* **Objetivo**
No texto sobre a quaresma e a carne vermelha, transcreva sem alterações tudo o que vai de "Alvaro Mota" até "acerca do aquecimento global.".

* **Texto citado**
====

Repare-se que uma das renúncias mais comuns como sacrifício nesse período – o não consumo de carne vermelha – encerra em si um debate que pode ir além do religioso

Alvaro Mota

Quinta - 23/02/2023 às 09:54



Foto: Divulgação Quaresma
Quaresma

O período que se iniciou ontem para os católicos – a quaresma – é para os mais praticantes da fé um espaço de tempo para sacrifícios e penitências, que podem ser exercidos ou praticados das mais diversas maneiras. Há os que deixam de consumir carne vermelha, chocolate, bebida alcoólica ou a gozar de um sem-número de prazeres próprios de nossos sentidos.

Repare-se que uma das renúncias mais comuns como sacrifício nesse período – o não consumo de carne vermelha – encerra em si um debate que pode ir além do religioso. A carne vermelha que se troca na quaresma pelo peixe ou nem é substituída por outra proteína animal, está no centro de discussões acerca do aquecimento global.

Em novembro de 2021, durante a Conferência das Nações Unidas sobre Mudanças Climática, em Glasgow (Escócia), a COP26, um estudo da Universidade de Oxford, mostrou que entre os alimentos, a carne bovina era a que mais contribuía para a produção de gases do efeito estufa, causa primária do aquecimento global.

Durante a mesma conferência, um relatório das Nações Unidas sugeria que a adoção de uma dieta com menos carnes e mais alimentos a base de vegetais ajudaria a combater a mudança do clima, pois reduziriam pela metade as emissões dos gases causadores do efeito estufa, como o metano resultante da criação de vacas e ovelhas.

====

(Registros de dados)

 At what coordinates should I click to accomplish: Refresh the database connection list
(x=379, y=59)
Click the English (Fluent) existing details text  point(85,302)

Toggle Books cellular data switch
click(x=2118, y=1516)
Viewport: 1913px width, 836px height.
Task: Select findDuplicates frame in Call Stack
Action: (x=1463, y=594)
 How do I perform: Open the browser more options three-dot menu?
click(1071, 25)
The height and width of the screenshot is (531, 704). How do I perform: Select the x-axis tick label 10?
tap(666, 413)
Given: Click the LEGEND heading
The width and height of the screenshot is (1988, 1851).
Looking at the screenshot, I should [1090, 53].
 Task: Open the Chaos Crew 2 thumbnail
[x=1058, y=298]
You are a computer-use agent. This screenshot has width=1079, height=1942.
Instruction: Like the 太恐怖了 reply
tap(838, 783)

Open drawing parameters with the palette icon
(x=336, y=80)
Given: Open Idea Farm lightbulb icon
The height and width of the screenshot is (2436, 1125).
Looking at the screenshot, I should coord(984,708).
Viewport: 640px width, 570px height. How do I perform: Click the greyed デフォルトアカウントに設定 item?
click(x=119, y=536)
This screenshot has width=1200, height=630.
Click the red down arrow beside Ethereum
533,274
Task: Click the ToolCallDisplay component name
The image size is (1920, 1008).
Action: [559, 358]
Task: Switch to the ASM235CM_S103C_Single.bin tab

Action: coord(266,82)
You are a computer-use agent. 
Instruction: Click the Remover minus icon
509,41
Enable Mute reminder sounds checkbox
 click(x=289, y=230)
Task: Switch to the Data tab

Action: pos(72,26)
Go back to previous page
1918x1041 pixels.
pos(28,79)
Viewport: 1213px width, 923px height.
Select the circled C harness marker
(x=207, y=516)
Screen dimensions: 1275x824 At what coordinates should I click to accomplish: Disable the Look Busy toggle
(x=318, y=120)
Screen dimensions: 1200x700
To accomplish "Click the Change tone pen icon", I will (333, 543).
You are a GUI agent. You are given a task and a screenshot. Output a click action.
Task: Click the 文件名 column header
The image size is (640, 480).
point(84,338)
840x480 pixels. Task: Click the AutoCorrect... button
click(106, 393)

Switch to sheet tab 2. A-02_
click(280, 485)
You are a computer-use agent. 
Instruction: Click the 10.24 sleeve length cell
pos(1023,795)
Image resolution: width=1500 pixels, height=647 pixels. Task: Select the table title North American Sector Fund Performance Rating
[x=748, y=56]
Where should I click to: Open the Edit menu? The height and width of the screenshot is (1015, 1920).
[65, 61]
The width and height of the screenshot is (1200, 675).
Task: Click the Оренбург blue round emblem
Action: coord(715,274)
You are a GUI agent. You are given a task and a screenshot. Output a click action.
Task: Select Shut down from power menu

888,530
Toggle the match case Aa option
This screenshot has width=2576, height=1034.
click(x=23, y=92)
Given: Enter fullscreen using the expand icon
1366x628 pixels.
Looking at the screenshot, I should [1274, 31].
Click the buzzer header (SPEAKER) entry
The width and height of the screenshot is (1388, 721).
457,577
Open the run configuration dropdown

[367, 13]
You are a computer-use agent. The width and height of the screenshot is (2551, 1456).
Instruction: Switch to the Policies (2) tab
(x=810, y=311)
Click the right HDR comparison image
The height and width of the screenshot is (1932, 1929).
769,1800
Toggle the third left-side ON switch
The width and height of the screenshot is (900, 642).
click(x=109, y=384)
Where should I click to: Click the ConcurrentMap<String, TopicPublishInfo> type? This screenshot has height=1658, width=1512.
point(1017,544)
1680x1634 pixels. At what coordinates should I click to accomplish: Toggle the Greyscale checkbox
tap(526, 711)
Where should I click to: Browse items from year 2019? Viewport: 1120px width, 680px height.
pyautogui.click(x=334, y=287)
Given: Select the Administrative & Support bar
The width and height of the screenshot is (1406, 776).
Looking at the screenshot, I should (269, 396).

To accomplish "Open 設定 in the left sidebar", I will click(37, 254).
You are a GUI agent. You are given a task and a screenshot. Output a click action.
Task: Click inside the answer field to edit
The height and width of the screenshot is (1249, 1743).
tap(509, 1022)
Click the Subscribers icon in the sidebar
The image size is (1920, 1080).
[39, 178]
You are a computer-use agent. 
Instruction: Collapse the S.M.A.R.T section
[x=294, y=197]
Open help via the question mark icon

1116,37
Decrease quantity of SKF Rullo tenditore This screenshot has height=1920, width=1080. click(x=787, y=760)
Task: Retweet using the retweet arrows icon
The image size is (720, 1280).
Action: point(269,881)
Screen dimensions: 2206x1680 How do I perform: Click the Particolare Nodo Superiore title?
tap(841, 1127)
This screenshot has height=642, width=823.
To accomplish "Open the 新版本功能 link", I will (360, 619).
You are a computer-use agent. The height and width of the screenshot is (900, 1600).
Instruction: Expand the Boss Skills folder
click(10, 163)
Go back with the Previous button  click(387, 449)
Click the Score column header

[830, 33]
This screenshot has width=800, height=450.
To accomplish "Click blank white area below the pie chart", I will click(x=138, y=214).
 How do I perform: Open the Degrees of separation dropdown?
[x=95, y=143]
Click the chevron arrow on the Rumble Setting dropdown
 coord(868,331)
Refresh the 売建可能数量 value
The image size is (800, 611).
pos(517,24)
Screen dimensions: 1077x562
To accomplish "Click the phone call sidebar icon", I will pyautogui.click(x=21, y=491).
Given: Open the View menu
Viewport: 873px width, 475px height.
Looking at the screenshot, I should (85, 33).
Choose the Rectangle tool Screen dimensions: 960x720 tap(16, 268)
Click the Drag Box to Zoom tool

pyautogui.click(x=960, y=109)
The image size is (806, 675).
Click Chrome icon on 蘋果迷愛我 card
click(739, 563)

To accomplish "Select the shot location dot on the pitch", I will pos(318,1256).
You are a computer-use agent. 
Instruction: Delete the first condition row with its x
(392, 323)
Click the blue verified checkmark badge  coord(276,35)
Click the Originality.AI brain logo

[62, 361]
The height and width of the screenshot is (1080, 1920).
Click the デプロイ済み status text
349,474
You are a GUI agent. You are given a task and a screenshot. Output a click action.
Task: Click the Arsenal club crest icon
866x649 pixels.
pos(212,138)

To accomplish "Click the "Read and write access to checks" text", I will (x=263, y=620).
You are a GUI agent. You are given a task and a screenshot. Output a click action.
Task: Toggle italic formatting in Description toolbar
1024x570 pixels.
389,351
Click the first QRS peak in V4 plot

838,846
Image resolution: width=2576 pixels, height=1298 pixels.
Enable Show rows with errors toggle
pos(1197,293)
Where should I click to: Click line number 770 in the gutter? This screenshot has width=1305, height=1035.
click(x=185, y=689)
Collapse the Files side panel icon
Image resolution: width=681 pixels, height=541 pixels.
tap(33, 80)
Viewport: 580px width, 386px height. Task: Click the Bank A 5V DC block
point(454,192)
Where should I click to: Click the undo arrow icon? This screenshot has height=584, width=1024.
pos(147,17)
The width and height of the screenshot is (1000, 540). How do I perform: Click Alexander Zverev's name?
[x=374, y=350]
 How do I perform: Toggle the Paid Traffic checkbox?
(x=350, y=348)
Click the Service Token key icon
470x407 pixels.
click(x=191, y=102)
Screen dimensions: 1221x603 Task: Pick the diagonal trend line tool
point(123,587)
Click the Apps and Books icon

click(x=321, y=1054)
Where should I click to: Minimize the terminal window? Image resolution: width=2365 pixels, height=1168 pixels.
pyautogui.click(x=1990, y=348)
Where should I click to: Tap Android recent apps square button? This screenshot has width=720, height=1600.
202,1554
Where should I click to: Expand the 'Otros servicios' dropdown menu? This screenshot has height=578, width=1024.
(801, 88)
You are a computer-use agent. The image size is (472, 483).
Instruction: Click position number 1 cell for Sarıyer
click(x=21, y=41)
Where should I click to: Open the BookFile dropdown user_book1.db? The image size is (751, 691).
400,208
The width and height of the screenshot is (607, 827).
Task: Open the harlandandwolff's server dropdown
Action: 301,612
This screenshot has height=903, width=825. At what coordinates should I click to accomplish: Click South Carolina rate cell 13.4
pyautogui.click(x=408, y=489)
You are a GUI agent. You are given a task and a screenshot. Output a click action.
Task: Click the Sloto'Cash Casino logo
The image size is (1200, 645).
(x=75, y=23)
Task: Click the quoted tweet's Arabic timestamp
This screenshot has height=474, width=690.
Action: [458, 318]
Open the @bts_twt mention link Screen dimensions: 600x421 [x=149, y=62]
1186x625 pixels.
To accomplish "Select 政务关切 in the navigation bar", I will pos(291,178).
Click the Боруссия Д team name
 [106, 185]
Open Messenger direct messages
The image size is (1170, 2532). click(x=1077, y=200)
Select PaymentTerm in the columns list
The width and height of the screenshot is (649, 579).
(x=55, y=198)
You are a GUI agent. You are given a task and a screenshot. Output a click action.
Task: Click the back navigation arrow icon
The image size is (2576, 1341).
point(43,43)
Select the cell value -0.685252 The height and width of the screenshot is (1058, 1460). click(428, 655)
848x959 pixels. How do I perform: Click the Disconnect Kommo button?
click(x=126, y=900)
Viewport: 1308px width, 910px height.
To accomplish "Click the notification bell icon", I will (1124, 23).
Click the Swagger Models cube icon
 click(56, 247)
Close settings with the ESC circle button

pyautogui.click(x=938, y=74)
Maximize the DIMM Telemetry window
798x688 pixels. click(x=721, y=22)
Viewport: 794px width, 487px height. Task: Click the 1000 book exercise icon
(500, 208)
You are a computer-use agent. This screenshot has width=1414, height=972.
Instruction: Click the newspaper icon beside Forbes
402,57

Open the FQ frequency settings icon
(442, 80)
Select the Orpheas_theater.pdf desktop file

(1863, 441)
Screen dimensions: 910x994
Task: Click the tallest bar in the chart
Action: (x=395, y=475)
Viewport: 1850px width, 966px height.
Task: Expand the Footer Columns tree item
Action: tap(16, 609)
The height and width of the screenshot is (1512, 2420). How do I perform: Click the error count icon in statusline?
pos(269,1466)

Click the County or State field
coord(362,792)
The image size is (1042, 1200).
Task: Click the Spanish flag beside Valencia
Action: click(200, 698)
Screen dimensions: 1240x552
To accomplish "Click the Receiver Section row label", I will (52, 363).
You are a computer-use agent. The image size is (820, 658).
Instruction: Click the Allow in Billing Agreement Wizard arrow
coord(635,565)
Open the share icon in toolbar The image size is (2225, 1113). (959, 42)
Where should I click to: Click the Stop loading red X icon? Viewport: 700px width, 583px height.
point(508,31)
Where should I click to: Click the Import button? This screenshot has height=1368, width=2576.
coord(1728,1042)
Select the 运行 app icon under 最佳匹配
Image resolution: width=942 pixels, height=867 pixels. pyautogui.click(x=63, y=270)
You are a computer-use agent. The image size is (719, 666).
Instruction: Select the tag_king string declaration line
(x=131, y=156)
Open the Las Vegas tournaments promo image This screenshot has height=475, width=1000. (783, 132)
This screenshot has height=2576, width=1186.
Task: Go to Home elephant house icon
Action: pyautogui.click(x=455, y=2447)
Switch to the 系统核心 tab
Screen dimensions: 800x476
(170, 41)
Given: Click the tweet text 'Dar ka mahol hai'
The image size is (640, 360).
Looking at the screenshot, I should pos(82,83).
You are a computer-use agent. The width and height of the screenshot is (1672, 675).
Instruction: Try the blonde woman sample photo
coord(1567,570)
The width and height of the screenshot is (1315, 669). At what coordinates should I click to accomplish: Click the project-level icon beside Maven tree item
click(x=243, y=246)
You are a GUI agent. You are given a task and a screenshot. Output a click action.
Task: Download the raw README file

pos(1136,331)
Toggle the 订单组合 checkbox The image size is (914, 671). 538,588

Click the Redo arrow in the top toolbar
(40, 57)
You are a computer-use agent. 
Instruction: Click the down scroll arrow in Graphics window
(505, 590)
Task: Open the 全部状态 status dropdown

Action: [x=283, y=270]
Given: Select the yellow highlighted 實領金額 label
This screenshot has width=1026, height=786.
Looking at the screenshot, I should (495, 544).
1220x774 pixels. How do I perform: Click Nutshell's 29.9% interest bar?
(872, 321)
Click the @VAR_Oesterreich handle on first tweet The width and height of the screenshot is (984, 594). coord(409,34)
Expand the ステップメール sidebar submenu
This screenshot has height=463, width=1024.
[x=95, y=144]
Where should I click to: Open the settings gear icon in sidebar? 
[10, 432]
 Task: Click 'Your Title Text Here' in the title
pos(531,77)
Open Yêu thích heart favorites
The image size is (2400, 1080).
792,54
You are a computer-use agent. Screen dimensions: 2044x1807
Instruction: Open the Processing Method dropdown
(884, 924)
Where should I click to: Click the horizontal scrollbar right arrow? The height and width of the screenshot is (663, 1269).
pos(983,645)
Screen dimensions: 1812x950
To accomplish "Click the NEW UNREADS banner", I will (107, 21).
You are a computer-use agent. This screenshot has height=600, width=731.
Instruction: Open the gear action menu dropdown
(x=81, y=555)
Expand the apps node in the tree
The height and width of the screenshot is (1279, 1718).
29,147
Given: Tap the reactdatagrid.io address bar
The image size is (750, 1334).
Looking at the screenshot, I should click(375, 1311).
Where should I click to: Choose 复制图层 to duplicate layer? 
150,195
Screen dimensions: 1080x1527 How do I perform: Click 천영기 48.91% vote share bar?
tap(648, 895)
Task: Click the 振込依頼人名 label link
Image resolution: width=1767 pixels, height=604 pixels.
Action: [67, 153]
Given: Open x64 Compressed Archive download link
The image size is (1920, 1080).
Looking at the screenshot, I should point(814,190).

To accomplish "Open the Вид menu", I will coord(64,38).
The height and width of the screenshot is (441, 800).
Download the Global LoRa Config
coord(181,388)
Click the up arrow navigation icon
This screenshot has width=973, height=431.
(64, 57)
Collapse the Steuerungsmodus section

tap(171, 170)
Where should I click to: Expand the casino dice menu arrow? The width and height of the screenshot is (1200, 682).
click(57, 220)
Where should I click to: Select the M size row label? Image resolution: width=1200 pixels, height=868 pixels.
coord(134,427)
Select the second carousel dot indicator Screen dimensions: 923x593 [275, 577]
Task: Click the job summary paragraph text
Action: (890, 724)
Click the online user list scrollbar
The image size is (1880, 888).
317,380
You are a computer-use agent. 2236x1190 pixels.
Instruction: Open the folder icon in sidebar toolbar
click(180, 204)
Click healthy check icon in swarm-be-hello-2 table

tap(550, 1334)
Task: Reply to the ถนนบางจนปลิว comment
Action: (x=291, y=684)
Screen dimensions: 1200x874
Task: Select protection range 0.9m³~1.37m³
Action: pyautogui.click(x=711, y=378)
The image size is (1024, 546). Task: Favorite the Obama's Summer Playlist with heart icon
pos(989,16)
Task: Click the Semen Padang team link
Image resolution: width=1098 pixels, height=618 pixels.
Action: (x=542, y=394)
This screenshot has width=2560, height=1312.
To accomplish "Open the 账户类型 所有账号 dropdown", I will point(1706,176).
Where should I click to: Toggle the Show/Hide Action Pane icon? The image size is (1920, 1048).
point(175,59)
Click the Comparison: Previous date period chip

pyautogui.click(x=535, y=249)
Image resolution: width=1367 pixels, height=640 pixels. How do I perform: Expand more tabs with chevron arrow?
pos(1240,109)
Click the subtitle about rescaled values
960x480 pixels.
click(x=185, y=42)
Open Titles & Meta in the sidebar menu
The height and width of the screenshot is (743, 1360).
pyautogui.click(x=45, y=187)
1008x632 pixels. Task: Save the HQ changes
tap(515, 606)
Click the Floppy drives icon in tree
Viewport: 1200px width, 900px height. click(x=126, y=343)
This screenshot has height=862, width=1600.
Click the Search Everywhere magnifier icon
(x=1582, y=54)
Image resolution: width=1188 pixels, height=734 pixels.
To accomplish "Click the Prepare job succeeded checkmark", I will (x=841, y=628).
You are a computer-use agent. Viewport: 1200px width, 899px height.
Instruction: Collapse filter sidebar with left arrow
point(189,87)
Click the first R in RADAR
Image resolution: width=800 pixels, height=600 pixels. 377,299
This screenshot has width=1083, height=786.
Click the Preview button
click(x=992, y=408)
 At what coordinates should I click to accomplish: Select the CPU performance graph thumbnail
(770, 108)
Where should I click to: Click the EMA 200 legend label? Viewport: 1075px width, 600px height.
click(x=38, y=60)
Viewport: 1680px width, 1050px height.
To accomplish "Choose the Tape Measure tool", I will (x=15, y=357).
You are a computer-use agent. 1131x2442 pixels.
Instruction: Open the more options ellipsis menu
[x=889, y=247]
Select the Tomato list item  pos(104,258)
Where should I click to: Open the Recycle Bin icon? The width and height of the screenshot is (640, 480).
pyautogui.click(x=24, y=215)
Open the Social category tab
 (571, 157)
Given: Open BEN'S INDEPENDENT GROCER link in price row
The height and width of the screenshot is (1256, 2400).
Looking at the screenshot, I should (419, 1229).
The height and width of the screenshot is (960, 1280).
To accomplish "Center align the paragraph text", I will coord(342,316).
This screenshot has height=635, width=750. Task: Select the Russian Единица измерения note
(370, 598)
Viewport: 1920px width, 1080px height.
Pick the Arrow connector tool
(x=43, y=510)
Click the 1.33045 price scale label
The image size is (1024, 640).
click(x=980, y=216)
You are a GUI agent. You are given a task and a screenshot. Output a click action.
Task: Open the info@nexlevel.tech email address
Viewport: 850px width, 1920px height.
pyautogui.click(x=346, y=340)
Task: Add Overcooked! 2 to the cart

====

* **Resposta final**
Alvaro Mota

Quinta - 23/02/2023 às 09:54



Foto: Divulgação Quaresma
Quaresma

O período que se iniciou ontem para os católicos – a quaresma – é para os mais praticantes da fé um espaço de tempo para sacrifícios e penitências, que podem ser exercidos ou praticados das mais diversas maneiras. Há os que deixam de consumir carne vermelha, chocolate, bebida alcoólica ou a gozar de um sem-número de prazeres próprios de nossos sentidos.

Repare-se que uma das renúncias mais comuns como sacrifício nesse período – o não consumo de carne vermelha – encerra em si um debate que pode ir além do religioso. A carne vermelha que se troca na quaresma pelo peixe ou nem é substituída por outra proteína animal, está no centro de discussões acerca do aquecimento global.